> What is required
Would you write out the lines below exactly, from the one containing "Switch to the 注释 ribbon tab" to the very last, but without the pictures?

> Supplied entries
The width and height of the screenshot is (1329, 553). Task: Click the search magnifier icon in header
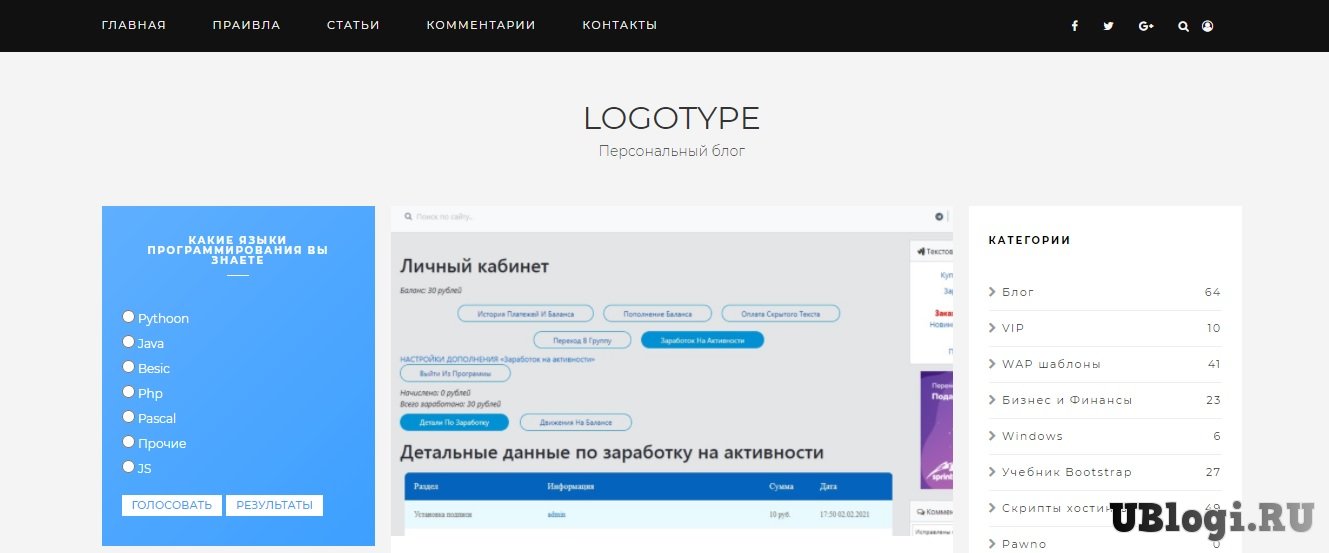(x=1183, y=26)
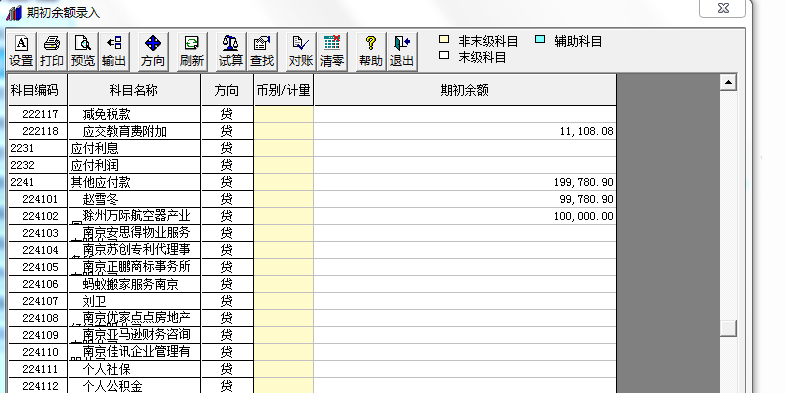Clear balances with 清零 icon

point(332,52)
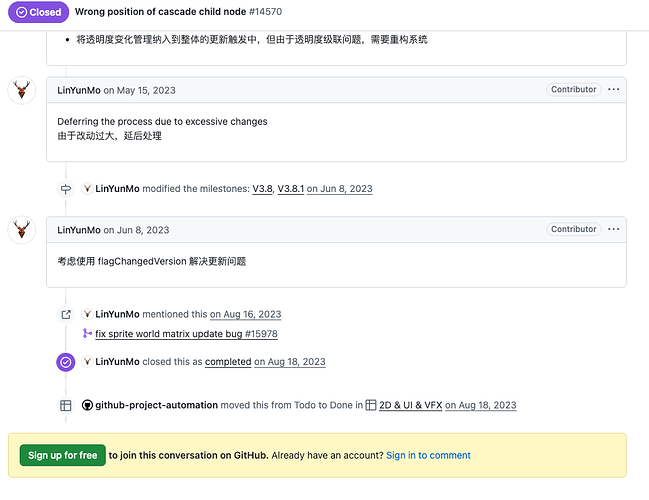Click Contributor badge on first comment
The height and width of the screenshot is (500, 649).
(574, 90)
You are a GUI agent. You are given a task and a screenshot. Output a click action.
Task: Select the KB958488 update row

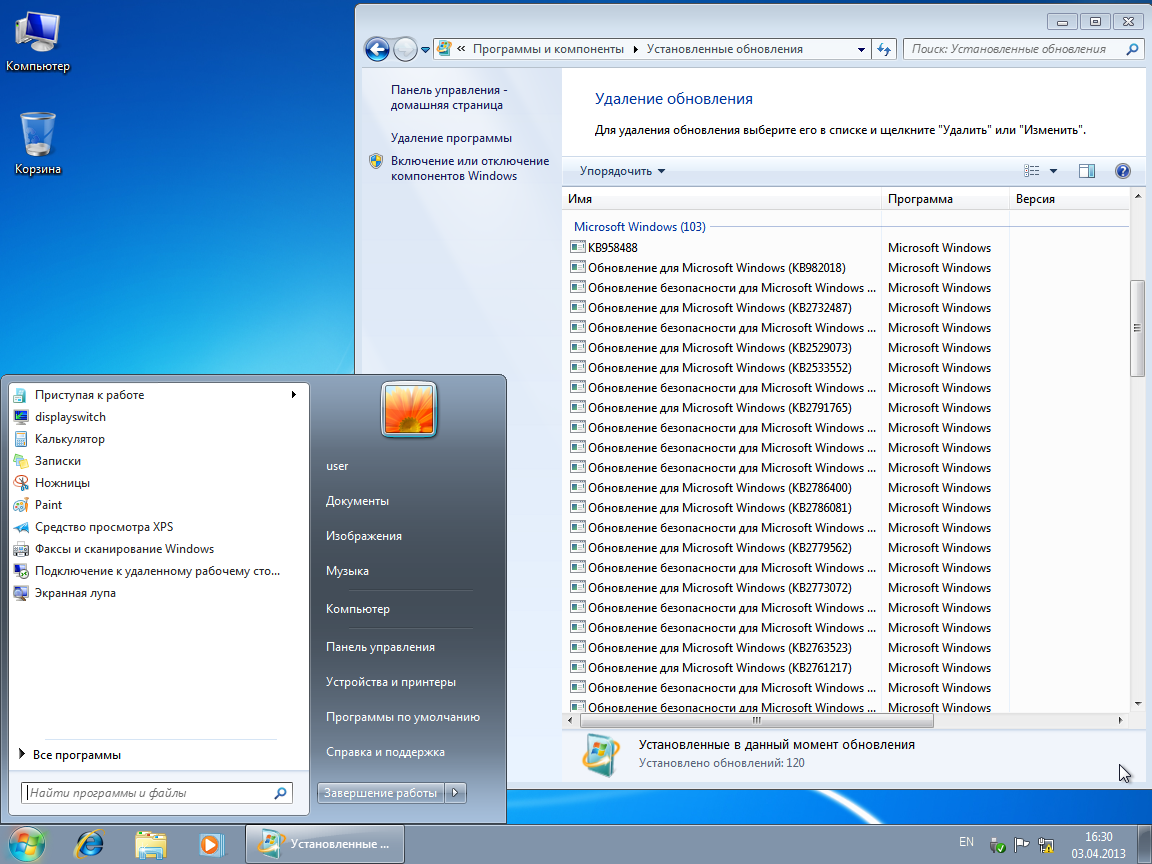pyautogui.click(x=612, y=248)
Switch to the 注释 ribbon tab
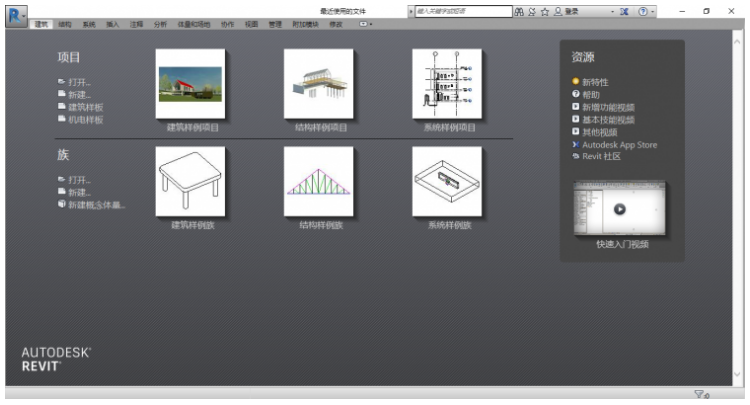Image resolution: width=750 pixels, height=405 pixels. 135,23
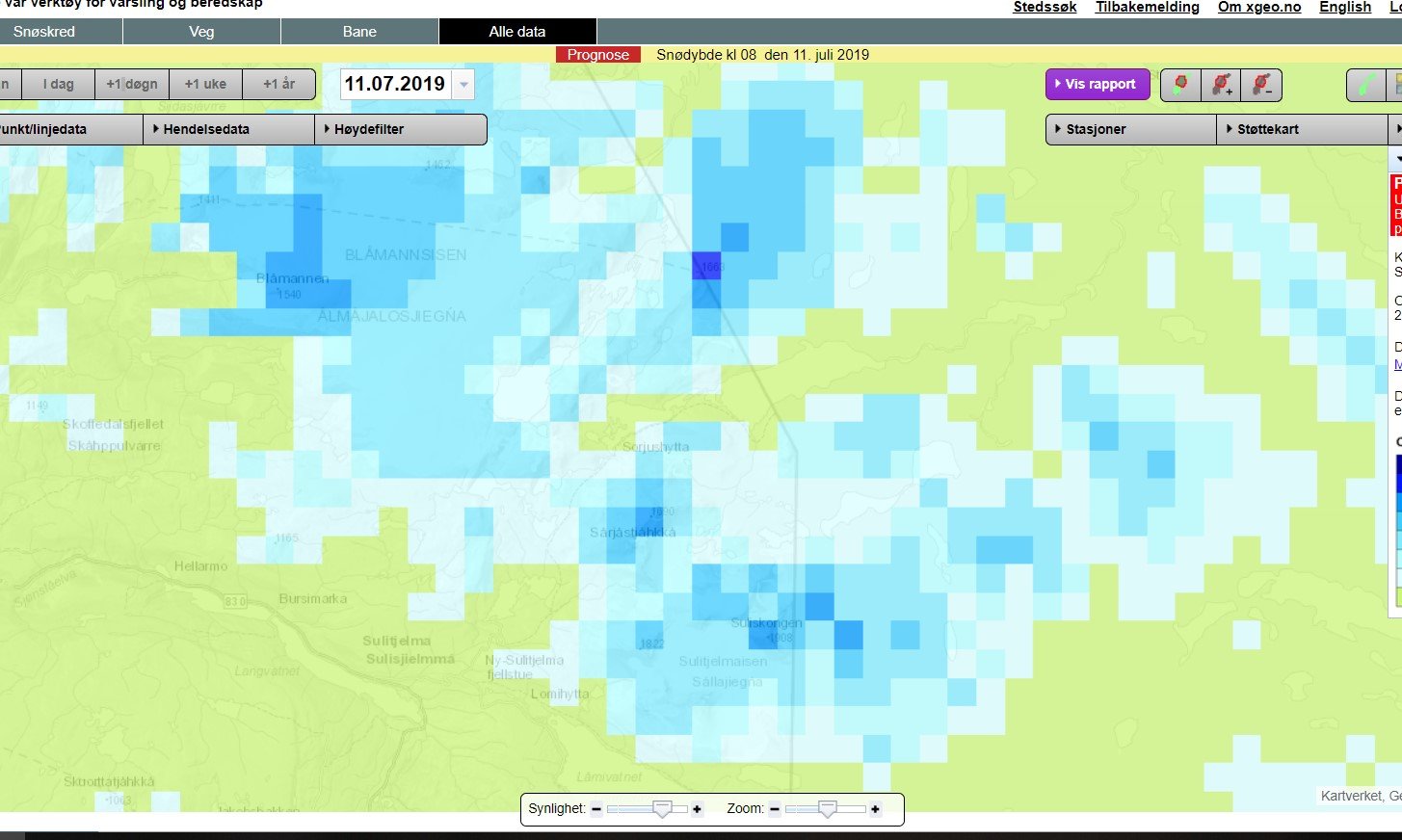Viewport: 1402px width, 840px height.
Task: Open the date picker dropdown arrow
Action: 463,85
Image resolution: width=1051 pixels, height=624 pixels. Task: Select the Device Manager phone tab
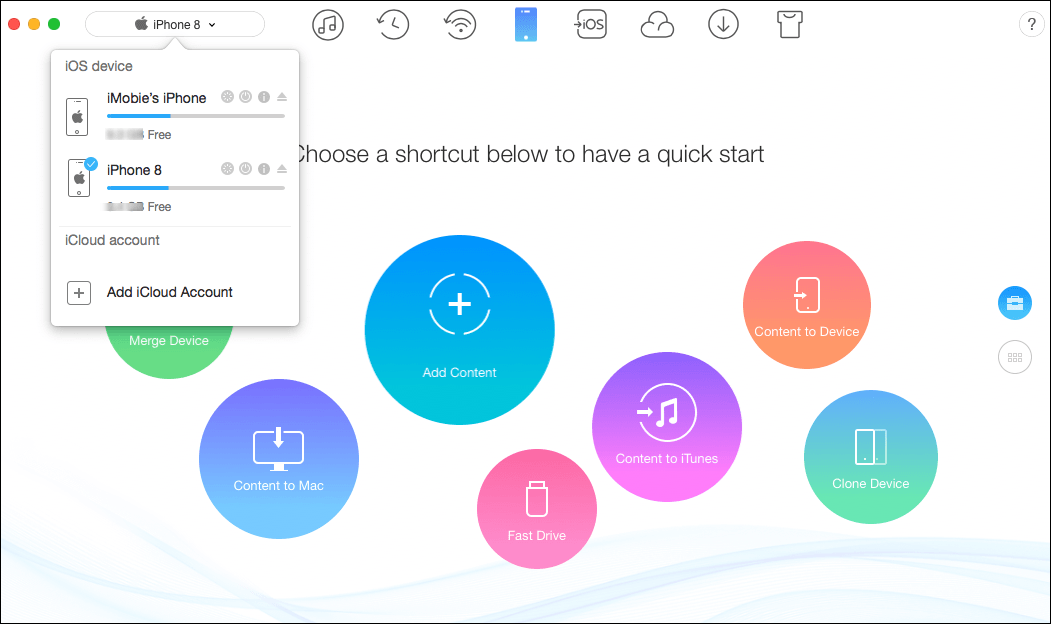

> Exercise solution
Switch to the 注释 ribbon tab
Image resolution: width=750 pixels, height=405 pixels. 135,23
Viewport: 1402px width, 840px height.
Task: Open the date picker dropdown arrow
Action: 463,85
Image resolution: width=1051 pixels, height=624 pixels. Task: Select the Device Manager phone tab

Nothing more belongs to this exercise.